The late Victoria (‘Vita’) Sackville-West, joint creator with her husband Harold Nicolson of the celebrated gardens at Sissinghurst Castle, Kent, and poet and novelist, published in 1926 an extraordinary tour de force, her 100-page poem about farming and the countryside in the Weald district of rural Kent, titled The Land.
Literary enthusiasts may like to be reminded that it was the Roman poet Virgil (1st century BC) who started this genre with his (Latin, of course) book of four long poems on aspects of agriculture, the Georgics. A translation by John Dryden into English verse was published in 1697. This style of descriptive/instructive poetry was then imitated by John Philips on Cyder (1708) and John Dyer in his long poem The Fleece (about sheep and wool) in 1757.
The marvel is that Sackville-West's twentieth-century verse depicts the Wealden countryside and the life of its farmers so evocatively. At times it plays, as it were, at being instructive (just as Virgil’s verse was):
“Look to your stooking, for full many a field
Of hearty grain and straw runs half to waste
Through heedless stooking, and the proper yield
Leaves half its measure to the rook and daw . . . ”
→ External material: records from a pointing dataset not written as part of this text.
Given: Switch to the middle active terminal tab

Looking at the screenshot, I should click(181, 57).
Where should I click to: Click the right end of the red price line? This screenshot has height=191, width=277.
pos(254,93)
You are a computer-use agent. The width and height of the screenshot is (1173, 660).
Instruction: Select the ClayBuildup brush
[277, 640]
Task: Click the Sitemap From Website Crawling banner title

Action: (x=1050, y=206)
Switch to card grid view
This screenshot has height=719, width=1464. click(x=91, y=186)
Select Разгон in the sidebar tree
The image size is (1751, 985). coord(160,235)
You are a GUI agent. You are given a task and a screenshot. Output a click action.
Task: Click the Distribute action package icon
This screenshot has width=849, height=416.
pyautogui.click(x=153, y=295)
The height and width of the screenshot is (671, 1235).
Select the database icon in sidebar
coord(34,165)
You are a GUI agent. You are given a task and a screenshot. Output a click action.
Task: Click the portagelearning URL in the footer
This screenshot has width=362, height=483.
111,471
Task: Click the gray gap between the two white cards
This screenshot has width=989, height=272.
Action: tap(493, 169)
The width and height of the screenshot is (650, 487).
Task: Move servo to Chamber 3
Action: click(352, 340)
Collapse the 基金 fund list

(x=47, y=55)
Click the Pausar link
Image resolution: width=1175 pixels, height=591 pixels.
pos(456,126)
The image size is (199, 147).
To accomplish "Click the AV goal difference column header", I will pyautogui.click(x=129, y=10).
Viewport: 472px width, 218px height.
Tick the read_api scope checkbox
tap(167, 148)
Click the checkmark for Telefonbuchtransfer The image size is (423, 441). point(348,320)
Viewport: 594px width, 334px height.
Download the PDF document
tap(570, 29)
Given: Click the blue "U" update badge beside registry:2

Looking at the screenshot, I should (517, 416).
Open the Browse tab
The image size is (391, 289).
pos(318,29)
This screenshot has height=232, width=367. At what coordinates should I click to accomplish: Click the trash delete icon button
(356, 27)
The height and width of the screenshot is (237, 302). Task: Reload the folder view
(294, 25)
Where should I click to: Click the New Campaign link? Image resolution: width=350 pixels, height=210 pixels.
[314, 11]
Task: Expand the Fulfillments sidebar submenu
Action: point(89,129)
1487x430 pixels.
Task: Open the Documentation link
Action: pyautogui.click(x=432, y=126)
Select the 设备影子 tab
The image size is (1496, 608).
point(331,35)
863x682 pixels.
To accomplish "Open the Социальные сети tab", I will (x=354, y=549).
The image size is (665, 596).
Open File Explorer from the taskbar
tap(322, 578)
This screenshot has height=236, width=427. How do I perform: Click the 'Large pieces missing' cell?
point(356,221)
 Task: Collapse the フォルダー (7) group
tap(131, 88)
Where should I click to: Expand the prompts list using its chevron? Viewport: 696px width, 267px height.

But most of the time it is descriptive, not just of the appearance of the Kentish Weald, but of its character:
“Now in the radiant night no men are stirring:
The little houses sleep with shuttered panes;
Only the hares are wakeful, loosely loping
Along the hedges with their easy gait,
And big loose ears, and pad-prints crossing snow . . . ”
It would be easy to write several pages in praise of The Land, but I’ll mention just one of the author’s tricks of style: the introduction of ancient English words into her text in a way that reminds one of dialect (she must have been very aware of that), and that matches the timelessness of the basic farming processes that had still not been entirely superseded by tractors and chemicals at the time she wrote.
I have plucked from two consecutive pages of the poem words that I didn’t know before - yet was able to accept without losing the flow and sense of the poetry as I read it: lusk; shrammed; reasty; undern; and winsel.
‘Lusk’, I discovered, was in Chaucer’s time a term equivalent to our ‘lurk’; ‘reasty’, in the sixteenth century, meant ‘rancid’; ‘undern’ denoted ‘midday’.
‘Shrammed’ and ‘winsel’ I can’t find in a standard dictionary, but from the contexts I am willing to bet that they meant ‘shrunk’or ‘wizened’, and ‘windfall’ respectively. I guess that Sackville-West knew them from local dialect (she was born and brought up at Knole in Kent) and probably we should find them listed and defined in Joseph Wright’s mammoth English Dialect Dictionary of 1905.
The Land is wonderful, beautifully written verse, sometimes ‘blank’, sometimes with a rhyming pattern so unobtrusive that it’s only after you’ve read half a page that you realise the rhymes are there; and every now and again it shifts for a while into new rhythms or bursts into lyrical verses that remind one a bit of Clare or Housman or Bridges.
Get yourself a copy.
Look to your stooking
A miscellaneous compilation of articles and off-the-cuff ideas, mostly relating to the English Language and its words, and how well they are used on some occasions, and how badly on others. But other topics and whimsies are likely to keep cropping up too. This blog is closely related to the website mentioned below.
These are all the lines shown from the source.